Map properties = new HashMap();
              properties.put(ServiceContainer.SERVICE_DESCRIPTOR_FILE,
                             "path to container sec desc file");
              properties.put(ServiceContainer.CLASS,
                         "org.globus.wsrf.container.GSIServiceContainer");
                consumer = NotificationConsumerManager.getInstance(properties)

Requiring file does not work elegantly for this scenario. I will add another 
property such that a ContainerSecurityDescriptor object can be set (so non-
default credentials can be passed in programatically rather than using file 
names).

I have committed a fix for this to trunk and waiting for Jarek to review the 
fix before propagating it to branch. But the following can be done to specify 
credentials now:

                Map properties = new HashMap();
                properties
                    .put(ServiceContainer.CLASS,
                         "org.globus.wsrf.container.GSIServiceContainer");
                ContainerSecurityDescriptor desc = 
                    new ContainerSecurityDescriptor();
                GlobusCredential cred = new GlobusCredential("path to proxy");
                SecurityManager manager = 
                    SecurityManager.getManager();
                desc.setSubject(manager.credentialToSubject(cred));      
                properties
                    .put(ServiceContainer.CONTAINER_DESCRIPTOR,
                         desc);
                consumer = NotificationConsumerManager.getInstance(properties);

I think to solve the issue, GRAM needs to add this code, if non-default 
credentials are set. 

Would this work if I have two jobs submitted at the same time, using two
different credentials, and inside the same JVM instance?

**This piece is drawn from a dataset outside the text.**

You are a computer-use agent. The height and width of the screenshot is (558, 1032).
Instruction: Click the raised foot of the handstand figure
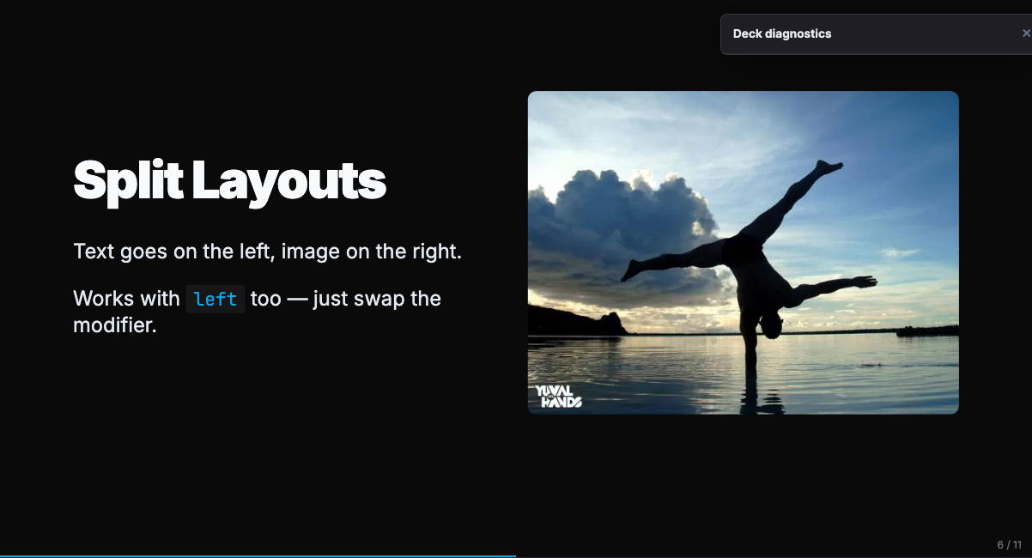click(830, 166)
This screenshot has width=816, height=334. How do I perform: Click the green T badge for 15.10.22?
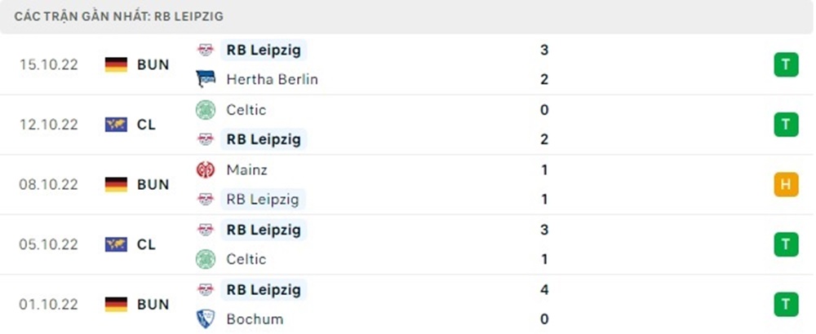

can a test case be developed so we include this in the standard tests just to
make sure?

Yes, it ought to work.  Notice the following line in Rachana's code example:

consumer = NotificationConsumerManager.getInstance(properties);

This should get a brand new instance using the properties set up with different
credentials.

I'll try to get code changes in by tomorrow morning and attach the new client
jar for you to try out. If the new jar solves your problem then I will commit
the fixes to the trunk.  I'll need to wait for Rachana's changes to be committed
to the 4.0.1 branch before doing the same.

Gregor,

I admit it would be nice, but I think it will be difficult and dangerous to move
around the default proxy file when someone runs the test just to make sure the
embedded container is actually picking up the right cred.  I think as long as
Mihael can verify the fix works then we should be ok.  I doubt the code that
will hopefully fix this will change much.

Rachana,

I think your changes broke something.

First of all, I'm getting "if subject is null" when I start up the container.

Secondly, without modifying the client code as you suggested, it seems the
container is picking up my proxy credentials instead of the container
credentials.  I say this because now the client is complaining because it
expected host credentials but got my proxy subject instead.  I verified that I
did not change the globus_security_descriptor.xml file from the default content. 

Nevermind on #2. Rebuilding core with Ant wiped out my containerSecDesc entry
in
server-config.wsdd.  Those System.out.prinln() calls should be removed, though.

Ok, I lied.  It's stupid for me to put a new jar up since it relies on
Rachana's
commits.  So I'm not going to do that.  I comitted the GramJob changes to the
trunk, so you should be able to just update the globus_java_ws_core and
globus_wsrf_gram_client_java GPT packages, I think.

Removed System.outs lines.

Works fine with the test case I had.

Rachana,

Any idea when those security updates will make it to the 4.0 branch?

Changes merged with branch.

I forgot to close this bug out.  The GramJob.java changes were added to the 4.0
branch, so nothing more is needed to be done.